Directions for this task | Write out, exactly as they stand, the line containing "Printing Services (80, 136)" and all subsequent lines up to and including the final line of the records.

Records to use |

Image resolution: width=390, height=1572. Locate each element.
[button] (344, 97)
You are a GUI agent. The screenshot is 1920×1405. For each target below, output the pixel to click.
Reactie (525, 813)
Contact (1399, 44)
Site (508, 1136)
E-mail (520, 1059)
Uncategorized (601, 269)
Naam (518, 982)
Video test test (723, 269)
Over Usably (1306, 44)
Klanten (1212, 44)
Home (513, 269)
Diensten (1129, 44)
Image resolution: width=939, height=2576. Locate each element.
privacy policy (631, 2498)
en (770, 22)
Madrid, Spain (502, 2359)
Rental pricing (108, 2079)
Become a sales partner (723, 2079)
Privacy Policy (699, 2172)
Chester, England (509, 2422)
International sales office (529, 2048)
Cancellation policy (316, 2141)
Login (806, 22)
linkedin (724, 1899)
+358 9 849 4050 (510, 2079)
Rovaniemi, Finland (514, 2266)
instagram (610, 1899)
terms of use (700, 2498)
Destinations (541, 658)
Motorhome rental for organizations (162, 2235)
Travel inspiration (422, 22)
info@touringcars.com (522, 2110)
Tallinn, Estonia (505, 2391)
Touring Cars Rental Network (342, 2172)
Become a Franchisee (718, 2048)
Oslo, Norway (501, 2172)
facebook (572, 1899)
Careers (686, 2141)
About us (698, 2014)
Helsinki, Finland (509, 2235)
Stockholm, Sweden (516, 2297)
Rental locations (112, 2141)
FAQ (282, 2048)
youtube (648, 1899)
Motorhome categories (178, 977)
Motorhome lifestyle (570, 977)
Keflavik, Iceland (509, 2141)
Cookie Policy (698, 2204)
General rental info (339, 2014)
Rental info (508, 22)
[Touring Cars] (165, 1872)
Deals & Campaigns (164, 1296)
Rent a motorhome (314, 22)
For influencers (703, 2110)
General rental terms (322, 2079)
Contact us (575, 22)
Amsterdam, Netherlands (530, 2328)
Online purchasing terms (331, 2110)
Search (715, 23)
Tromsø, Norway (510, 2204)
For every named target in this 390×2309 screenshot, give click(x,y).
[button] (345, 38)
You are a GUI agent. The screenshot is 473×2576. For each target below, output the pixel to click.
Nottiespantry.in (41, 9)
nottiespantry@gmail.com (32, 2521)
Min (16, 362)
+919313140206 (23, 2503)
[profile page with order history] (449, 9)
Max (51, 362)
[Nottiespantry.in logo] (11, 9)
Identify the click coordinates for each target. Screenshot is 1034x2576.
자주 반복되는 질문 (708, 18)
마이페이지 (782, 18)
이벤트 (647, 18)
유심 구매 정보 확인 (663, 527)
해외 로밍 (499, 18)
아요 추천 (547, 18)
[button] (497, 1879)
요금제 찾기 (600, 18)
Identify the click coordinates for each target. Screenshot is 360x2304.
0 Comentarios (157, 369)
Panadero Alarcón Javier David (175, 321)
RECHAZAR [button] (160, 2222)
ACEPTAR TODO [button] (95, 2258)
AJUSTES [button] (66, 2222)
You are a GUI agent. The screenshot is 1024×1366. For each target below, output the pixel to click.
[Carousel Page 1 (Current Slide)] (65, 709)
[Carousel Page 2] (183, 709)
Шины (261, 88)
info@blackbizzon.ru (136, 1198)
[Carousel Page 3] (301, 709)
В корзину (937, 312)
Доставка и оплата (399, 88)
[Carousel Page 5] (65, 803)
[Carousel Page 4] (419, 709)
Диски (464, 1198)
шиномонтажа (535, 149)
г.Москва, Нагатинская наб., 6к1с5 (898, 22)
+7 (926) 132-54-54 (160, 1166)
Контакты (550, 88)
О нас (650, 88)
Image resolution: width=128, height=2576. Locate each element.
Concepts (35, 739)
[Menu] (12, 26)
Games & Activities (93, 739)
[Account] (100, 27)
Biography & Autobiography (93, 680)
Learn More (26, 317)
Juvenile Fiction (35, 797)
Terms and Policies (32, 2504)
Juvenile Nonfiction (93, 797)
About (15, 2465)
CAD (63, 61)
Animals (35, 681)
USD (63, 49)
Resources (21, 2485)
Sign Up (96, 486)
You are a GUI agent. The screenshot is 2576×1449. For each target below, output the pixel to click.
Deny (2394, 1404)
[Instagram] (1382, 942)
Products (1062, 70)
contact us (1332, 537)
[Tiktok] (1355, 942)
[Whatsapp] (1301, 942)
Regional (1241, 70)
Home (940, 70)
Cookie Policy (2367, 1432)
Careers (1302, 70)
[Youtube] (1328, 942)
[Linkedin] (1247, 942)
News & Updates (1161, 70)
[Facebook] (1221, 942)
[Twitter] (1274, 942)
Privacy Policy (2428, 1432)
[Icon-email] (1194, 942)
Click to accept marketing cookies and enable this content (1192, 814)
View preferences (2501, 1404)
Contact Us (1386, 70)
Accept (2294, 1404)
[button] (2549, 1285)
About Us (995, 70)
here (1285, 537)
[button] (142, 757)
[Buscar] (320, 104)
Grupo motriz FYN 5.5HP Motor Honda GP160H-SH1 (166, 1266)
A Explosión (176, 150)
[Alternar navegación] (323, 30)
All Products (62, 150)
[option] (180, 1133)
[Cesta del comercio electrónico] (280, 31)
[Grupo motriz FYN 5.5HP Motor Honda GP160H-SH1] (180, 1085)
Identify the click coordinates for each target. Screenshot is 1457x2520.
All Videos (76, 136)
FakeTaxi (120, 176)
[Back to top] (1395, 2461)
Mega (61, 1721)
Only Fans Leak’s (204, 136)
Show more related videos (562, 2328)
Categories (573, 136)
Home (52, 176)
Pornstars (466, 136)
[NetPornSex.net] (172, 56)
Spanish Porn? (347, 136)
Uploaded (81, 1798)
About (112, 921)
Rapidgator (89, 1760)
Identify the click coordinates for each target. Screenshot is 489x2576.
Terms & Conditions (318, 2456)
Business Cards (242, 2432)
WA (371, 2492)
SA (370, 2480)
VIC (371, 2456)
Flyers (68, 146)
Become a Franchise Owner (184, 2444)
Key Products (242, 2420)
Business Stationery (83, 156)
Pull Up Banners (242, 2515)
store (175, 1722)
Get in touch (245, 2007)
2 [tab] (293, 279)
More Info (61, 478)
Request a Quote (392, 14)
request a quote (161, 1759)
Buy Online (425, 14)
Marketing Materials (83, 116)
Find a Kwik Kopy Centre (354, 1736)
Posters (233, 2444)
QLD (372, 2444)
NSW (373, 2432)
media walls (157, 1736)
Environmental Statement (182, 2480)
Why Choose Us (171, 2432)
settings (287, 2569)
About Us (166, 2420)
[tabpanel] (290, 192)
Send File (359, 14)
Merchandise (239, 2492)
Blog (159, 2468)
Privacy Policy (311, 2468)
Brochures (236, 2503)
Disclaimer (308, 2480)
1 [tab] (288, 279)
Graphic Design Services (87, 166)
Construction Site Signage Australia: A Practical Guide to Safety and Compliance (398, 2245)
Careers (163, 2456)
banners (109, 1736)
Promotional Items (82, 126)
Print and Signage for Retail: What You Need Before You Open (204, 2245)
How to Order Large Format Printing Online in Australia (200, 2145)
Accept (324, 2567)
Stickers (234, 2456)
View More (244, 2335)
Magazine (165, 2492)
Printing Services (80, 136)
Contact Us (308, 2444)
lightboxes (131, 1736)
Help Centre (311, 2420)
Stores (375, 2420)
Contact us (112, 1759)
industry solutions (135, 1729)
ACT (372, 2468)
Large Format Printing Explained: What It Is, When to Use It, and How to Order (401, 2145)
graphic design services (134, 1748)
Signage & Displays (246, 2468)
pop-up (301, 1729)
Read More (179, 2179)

Task answer |
Printing Services (80, 136)
Contact Us (308, 2444)
lightboxes (131, 1736)
Help Centre (311, 2420)
Stores (375, 2420)
Contact us (112, 1759)
industry solutions (135, 1729)
ACT (372, 2468)
Large Format Printing Explained: What It Is, When to Use It, and How to Order (401, 2145)
graphic design services (134, 1748)
Signage & Displays (246, 2468)
pop-up (301, 1729)
Read More (179, 2179)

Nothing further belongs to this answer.